CS4225

Course Title

Big Data Systems for Data Science

Grade

A-

Semester

AY23/24 S2

Review

This course is all about Big Data and the tools we can use to deal with them. The first part throws in a lot of new terminology and definitions at us. Like how we can measure the performance of a data pipeline, or measure how much space we need.This led up to the Map Reduce model, which makes up a pretty substantial part of the course. Map Reduce is like a pipeline, where data is passed through a series of functions, and each function does a little bit of processing on the data. The data is then passed to the next function, and so on. This is a very powerful model, as it allows us to process data in parallel, which is very important when dealing with large datasets. Questions they may ask are about designing the right functions to pass into the Map Reduce model, and how to ensure that the data is processed correctly. IIRC this whole part was the Hadoop part, which is the more traditional approach to dealing with big data.

The more modern one would be Spark, which takes away the need to manage everything with a master worker. Instead, the code becomes much simpler and more human-readable. The code becomes more iterative,so you can chain together operations to get the result you want. Spark is also where you'll find our real-time data processing, and how we manage synchronisation issues between the different worker nodes.

The end section deals with how we can use this data to come up with insights. Concepts like Machine Learning, page ranking and graph algorithms will be thrown about, but now in a new light. Now, we design our big data systems to support these algorithms.

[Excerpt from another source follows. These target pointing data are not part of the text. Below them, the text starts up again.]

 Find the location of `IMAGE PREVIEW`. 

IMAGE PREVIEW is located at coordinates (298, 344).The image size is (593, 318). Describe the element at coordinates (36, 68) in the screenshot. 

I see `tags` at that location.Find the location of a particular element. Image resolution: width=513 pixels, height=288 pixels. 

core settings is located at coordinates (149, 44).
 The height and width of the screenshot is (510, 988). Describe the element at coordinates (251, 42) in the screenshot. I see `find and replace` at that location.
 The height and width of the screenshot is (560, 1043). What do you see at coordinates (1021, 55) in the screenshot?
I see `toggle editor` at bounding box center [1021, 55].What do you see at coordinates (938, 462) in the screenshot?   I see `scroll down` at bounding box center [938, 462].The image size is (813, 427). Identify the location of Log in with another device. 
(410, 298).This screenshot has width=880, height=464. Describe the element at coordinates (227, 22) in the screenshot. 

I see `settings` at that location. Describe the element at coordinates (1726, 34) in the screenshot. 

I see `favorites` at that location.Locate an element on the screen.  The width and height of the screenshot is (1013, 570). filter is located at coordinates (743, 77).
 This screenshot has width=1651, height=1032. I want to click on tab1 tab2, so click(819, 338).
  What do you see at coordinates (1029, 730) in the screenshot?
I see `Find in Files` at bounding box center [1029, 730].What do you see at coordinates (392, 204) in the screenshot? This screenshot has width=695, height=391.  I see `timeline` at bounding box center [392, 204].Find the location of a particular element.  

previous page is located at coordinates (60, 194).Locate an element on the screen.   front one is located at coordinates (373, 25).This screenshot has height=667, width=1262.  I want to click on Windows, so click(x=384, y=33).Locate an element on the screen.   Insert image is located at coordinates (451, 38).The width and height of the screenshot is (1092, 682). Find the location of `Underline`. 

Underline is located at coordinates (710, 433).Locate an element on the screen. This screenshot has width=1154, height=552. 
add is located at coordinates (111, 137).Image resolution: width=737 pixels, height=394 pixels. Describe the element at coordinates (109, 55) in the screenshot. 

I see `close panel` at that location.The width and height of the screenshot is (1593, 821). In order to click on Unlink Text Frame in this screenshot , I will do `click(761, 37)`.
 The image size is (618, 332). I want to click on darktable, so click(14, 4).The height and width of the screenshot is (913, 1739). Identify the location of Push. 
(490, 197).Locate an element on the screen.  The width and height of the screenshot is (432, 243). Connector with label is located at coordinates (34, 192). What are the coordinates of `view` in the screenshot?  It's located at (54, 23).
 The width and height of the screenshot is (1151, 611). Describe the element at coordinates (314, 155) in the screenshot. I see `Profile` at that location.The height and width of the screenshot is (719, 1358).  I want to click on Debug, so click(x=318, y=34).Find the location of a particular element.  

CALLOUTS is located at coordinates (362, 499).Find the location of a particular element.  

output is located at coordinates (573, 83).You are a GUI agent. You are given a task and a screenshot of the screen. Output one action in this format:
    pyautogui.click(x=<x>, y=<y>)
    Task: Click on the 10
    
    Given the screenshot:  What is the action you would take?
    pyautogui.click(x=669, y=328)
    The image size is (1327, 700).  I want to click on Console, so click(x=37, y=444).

I quite liked this part as it's the more problem-solving part.

The workload is pretty low, just 2 assignments with 1.5 month deadlines. It's really easy and it takes about 30 minutes to complete each assignment. Though, they are VERY heavy at 25% each, so it's best to wait around before submitting your work, in case you have any careless mistakes.

Am I right in what I've babbled about? Probably not, as I don't really remember much from the course, and probably why I only got an A-. Or maybe the bell curve was actually that high? Who knows.